QUÉ HACER
• A. Reproduce del texto sobre las emociones y el cambio el pasaje que empieza en "En mi casa, arriba" y termina en "cuenta sus consecuencias.".
• B. Responde a estas preguntas según el texto sobre las emociones y el cambio:
(i) ¿De qué color es el suelo de la terraza?
(ii) ¿A quién se atribuye la cita inicial?
(iii) ¿Qué sugerencia a la persona afectada podría ser su salvación?
• C. Retoma el texto sobre las emociones y el cambio y continúalo a partir de su última frase.

“Los sentimientos delicados que nos dan la vida yacen entumecidos en la mundanal confusión”. Johan Wolfang Van Goethe.
En mi casa, arriba del todo, tengo una terraza de suelo azul. Y cuando salgo allí, a pesar de que el color se le parezca, tengo claro que no piso cielo. Creo que estarás de acuerdo conmigo en que una cosa es estar alto, pisar en azul, verse rodeado de nubes, poder sentir el sol y el viento de cerca e incluso notar cierta suspensión y, otra muy distinta, es dar por hecho que uno está, literalmente, en el cielo. Te cuento esto porque creo que tendemos a confundirnos cuando nos permitimos etiquetar en términos de emociones, de sentimientos, de sensaciones, poniéndoles nombre a bote pronto, llegando a banalizar la realidad que puede haber detrás de ellas y, peor aún, sin tener en cuenta sus consecuencias.
Verás, cuando alguien cambia de actitud, es decir, cuando vemos que una persona (a la que conocemos, claro), cambia su comportamiento en algo y su semblante su vuelve triste, su carácter irascible o su gesto se vuelve más apático, rápidamente identificamos que algo sucede (y eso es genial), pero también de forma muy superficial (a menos que haya una causa clara y concreta que justifique esos cambios), solemos permitirnos diagnosticar (sin ser expertos) que esa persona necesita ayuda porque está claro que debe estar deprimida o, cuanto menos, algo raro debe pasarle cuando nos confía que su presente no le acaba de encajar… Y puede que estemos en lo cierto y que nuestra sugerencia de que vaya al médico para solucionarlo sea su salvación. Pero también puede ser que nos estemos precipitando y estemos confundiendo una patología con algo muy distinto (que no menos importante). Puede que esa persona esté en la antesala de una transformación; en una necesidad (a gritos) de cambio. Tal vez esa persona manifiesta su apatía porque ha dejado de estar a gusto con su rutina, porque ha dejado de sentirse atraída por su pareja, porque ha llegado el momento de romper algunas relaciones tóxicas en su familia, porque ha dejado de sentirse motivada con su trabajo o, tal vez, por un poquito de cada cosa… Pero no porque esté deprimida sino, simplemente, porque evoluciona, avanza y necesita transformar, planteándose ciertos cambios externos para que su mundo encaje con su nuevo “yo”, para no frenar su evolución natural. Y se la ve triste, o preocupada, o tal vez incluso llore, porque los cambios dan miedo, porque salir de la zona de confort, cuesta. Y su cara y su ánimo reflejan lo que su alma y su mente procesan.

EXTRACTO DE DATOS
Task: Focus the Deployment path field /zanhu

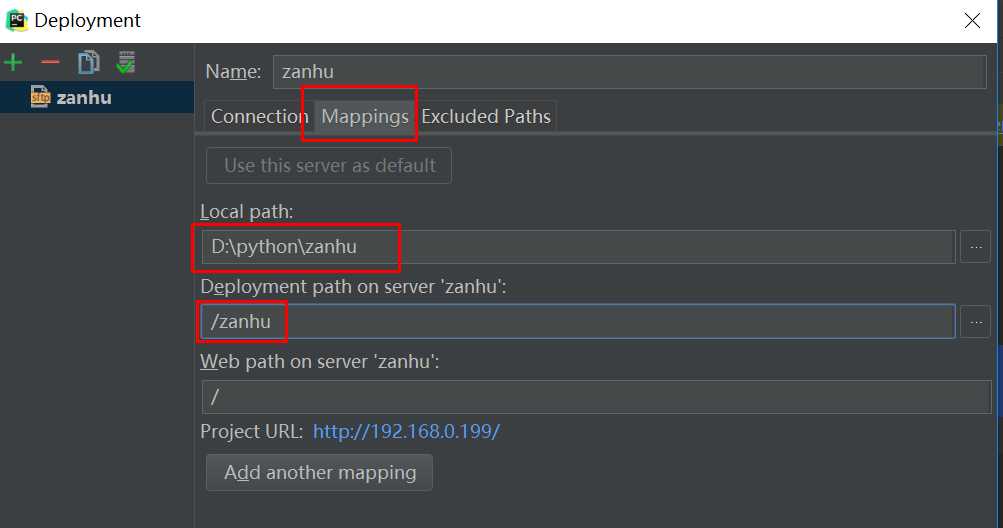Action: pyautogui.click(x=578, y=322)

RESPUESTAS
• A.
En mi casa, arriba del todo, tengo una terraza de suelo azul. Y cuando salgo allí, a pesar de que el color se le parezca, tengo claro que no piso cielo. Creo que estarás de acuerdo conmigo en que una cosa es estar alto, pisar en azul, verse rodeado de nubes, poder sentir el sol y el viento de cerca e incluso notar cierta suspensión y, otra muy distinta, es dar por hecho que uno está, literalmente, en el cielo. Te cuento esto porque creo que tendemos a confundirnos cuando nos permitimos etiquetar en términos de emociones, de sentimientos, de sensaciones, poniéndoles nombre a bote pronto, llegando a banalizar la realidad que puede haber detrás de ellas y, peor aún, sin tener en cuenta sus consecuencias.

• B.
(i) Azul.
(ii) A Johan Wolfang Van Goethe.
(iii) Que vaya al médico para solucionarlo.

• C.
Y plantearlo de una manera u otra cambia mucho la historia y el cómo vemos y el cómo podemos ayudar a esa persona. Es muy fácil decirle a alguien que, si ha dejado de encajar con su rutina, es porque algo le sucede a su ánimo, pero cuidado, la conviertes en “culpable” y esto, a su vez, en su propia víctima. E incluso puede que, si somatiza lo que le dices, se acabe creyendo que tiene un problema emocional interno, inherente a su persona, justificándolo erróneamente en que el entorno sigue siendo el mismo, en que todo es como era y que, por lo tanto, si nada a su alrededor cambia, no tiene sentido plantearse que algo no encaja, porque no encontramos motivo, resolviendo que quien no encaja es en sí, esa persona. Y provocamos que se identifique con algo que no es y la sometemos, de forma inocente, al conformismo, a la resignación, a la inamovilidad e incluso podemos llegar a provocar que se crea que algo extraño le está sucediendo en su interior por replantearse su mundo. Estamos tan anclados a nuestra zona de confort y somos, generalmente, tan aversos al cambio, que dejamos de ver y de comprender la necesidad de transformación de otros e, instintivamente, la camuflamos, confundiendo el proceso, arropando el caparazón. Aléjate de la confusión, trata de identificar y acompañar el cambio, respetándolo, en silencio y sin etiquetas.